TASK DATA
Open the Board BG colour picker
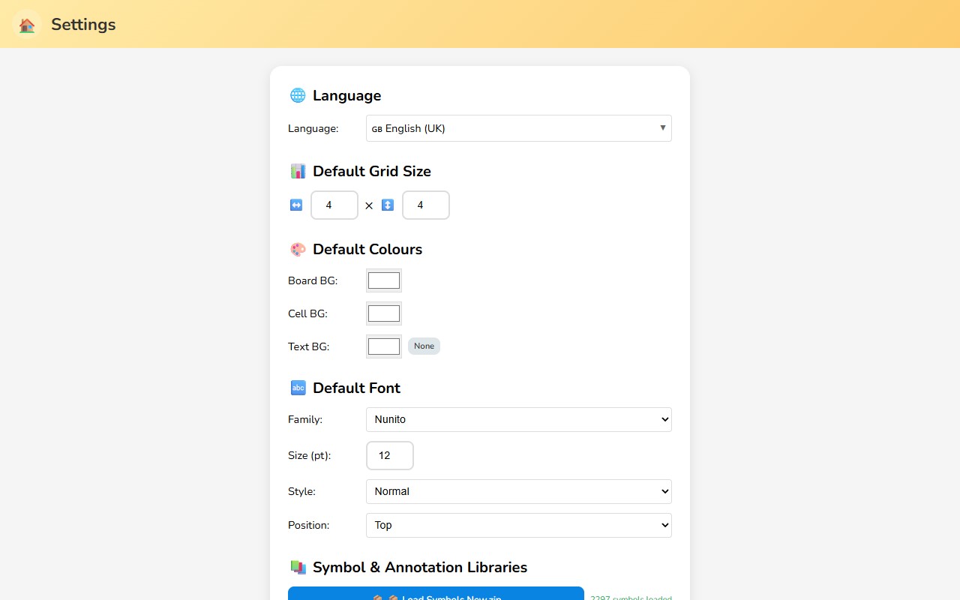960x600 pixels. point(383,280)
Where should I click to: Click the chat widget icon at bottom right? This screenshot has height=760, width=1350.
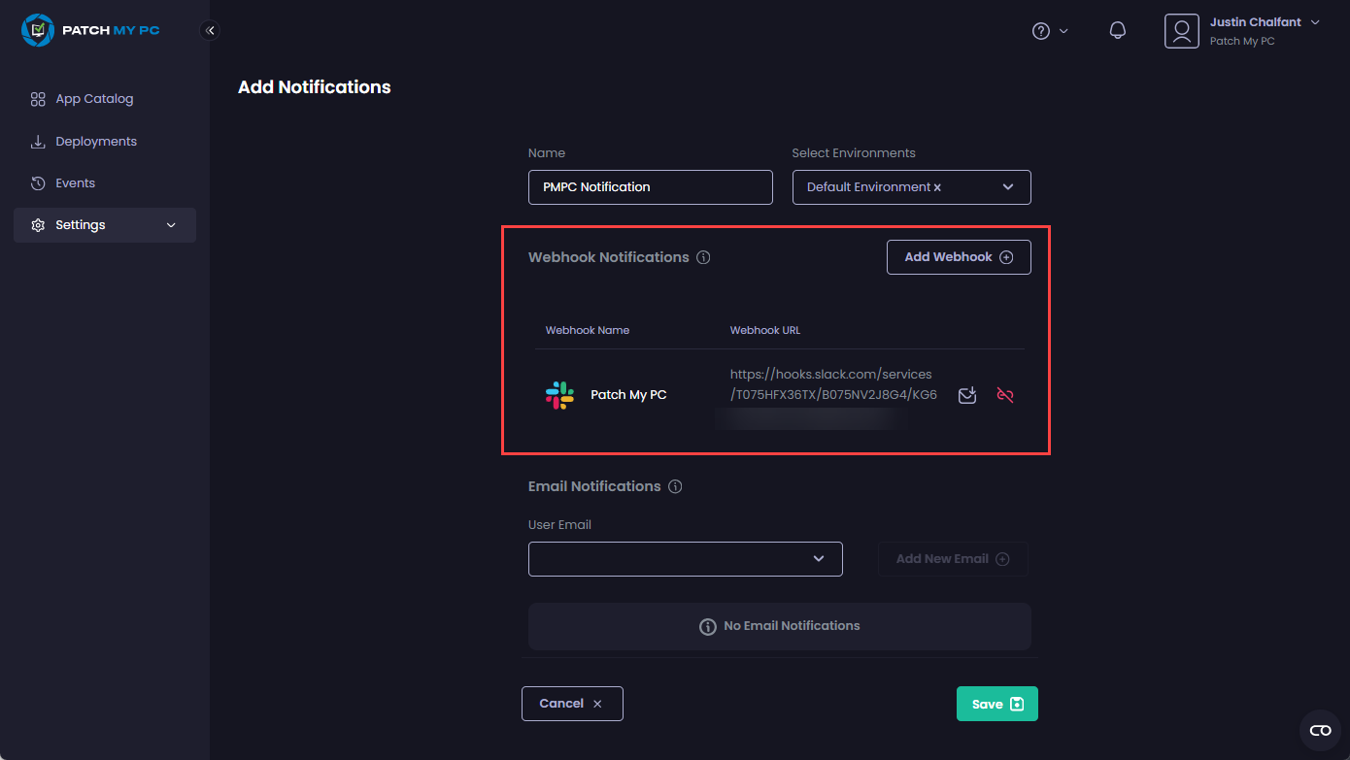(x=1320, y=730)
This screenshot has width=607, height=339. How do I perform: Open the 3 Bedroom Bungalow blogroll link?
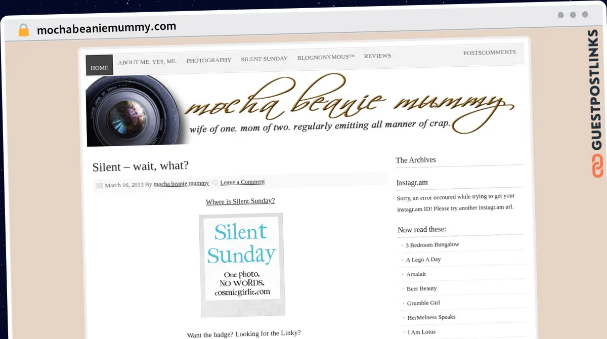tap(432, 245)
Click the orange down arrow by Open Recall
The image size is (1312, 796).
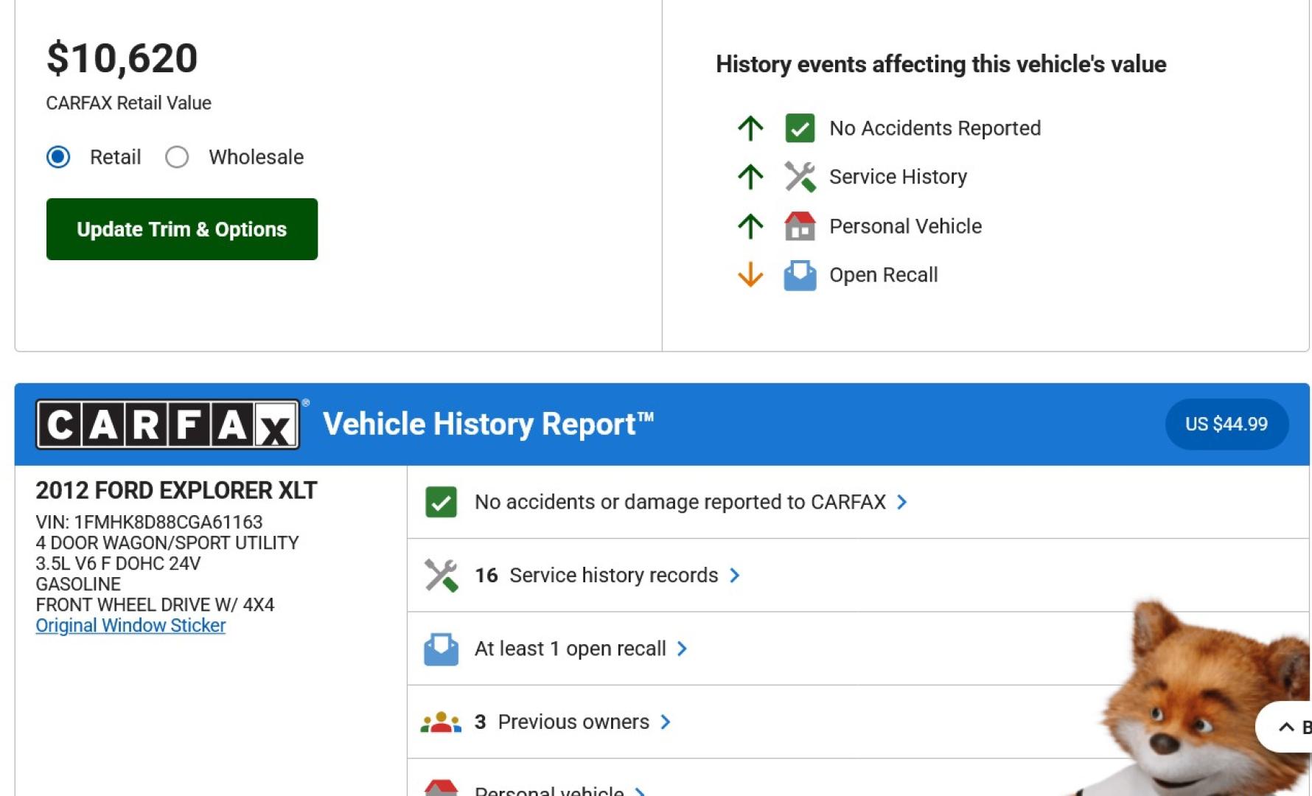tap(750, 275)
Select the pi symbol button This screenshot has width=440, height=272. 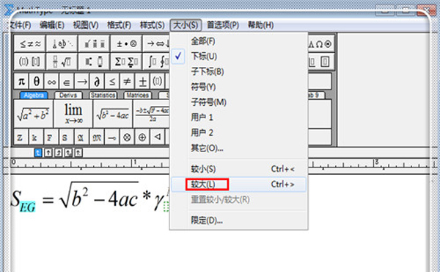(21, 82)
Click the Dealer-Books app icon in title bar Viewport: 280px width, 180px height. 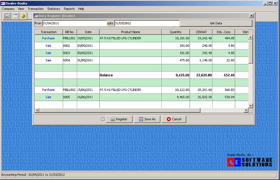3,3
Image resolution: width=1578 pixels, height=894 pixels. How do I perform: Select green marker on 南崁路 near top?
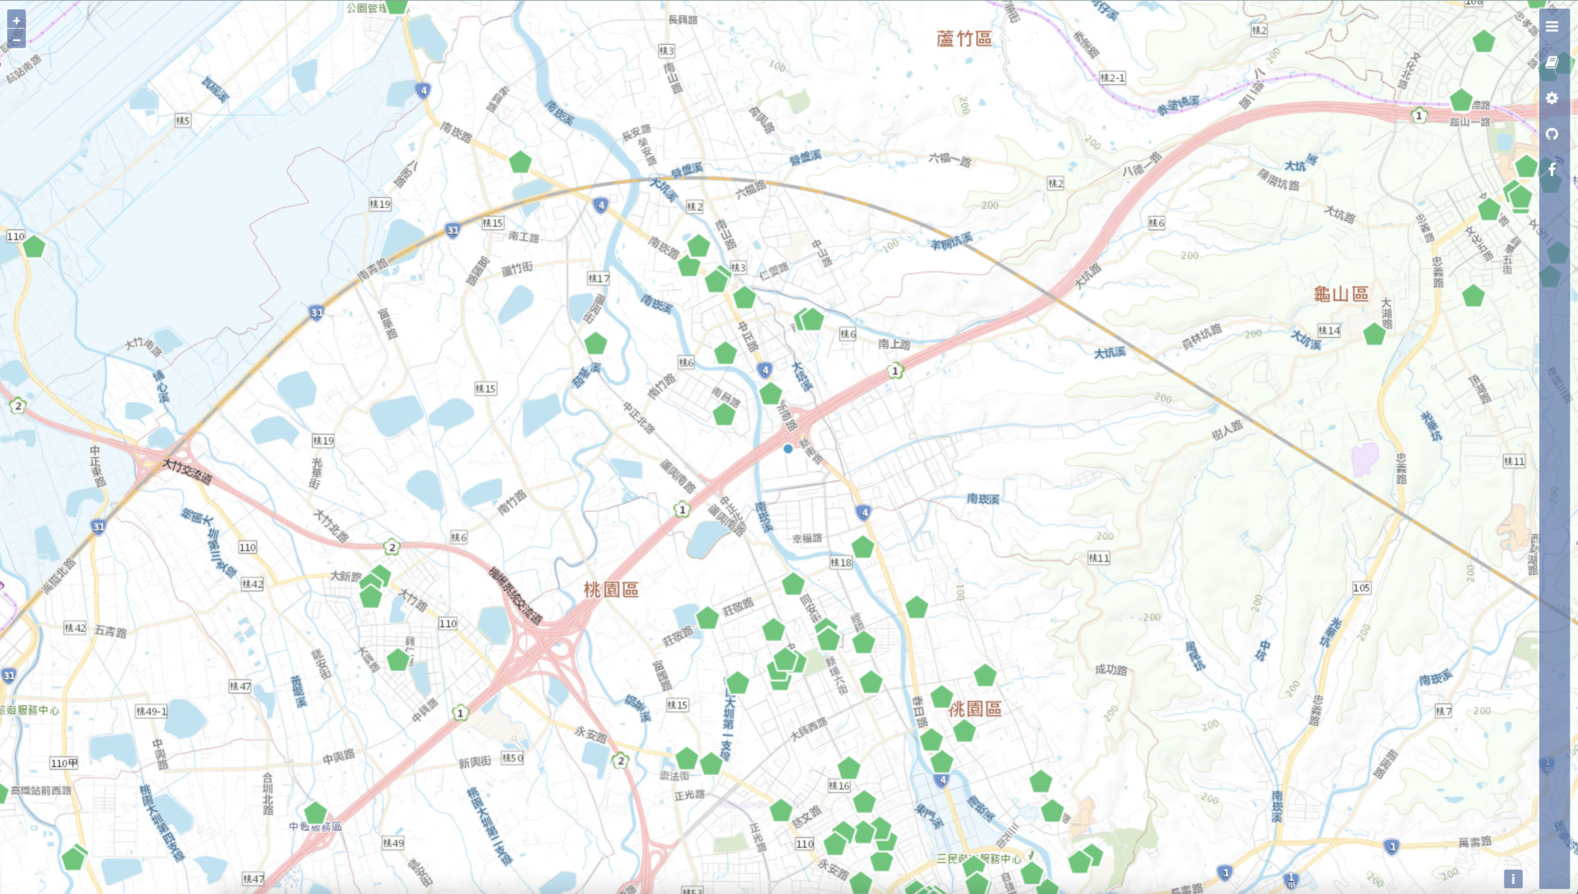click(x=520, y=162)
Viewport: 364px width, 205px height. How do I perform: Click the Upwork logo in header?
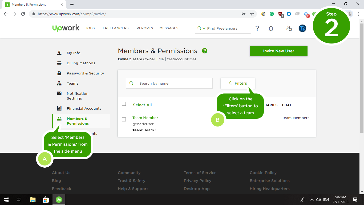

PROBLEM REQUIREMENTS
Report every line of the records that contains the word "perform", copying each such line in full. Case counts.

EXERCISE RESPONSE
This screenshot has width=607, height=339. How do I perform: Open the 3 Bedroom Bungalow blogroll link?
Image resolution: width=1578 pixels, height=894 pixels. How do I perform: Select green marker on 南崁路 near top?
Viewport: 364px width, 205px height. How do I perform: Click the Upwork logo in header?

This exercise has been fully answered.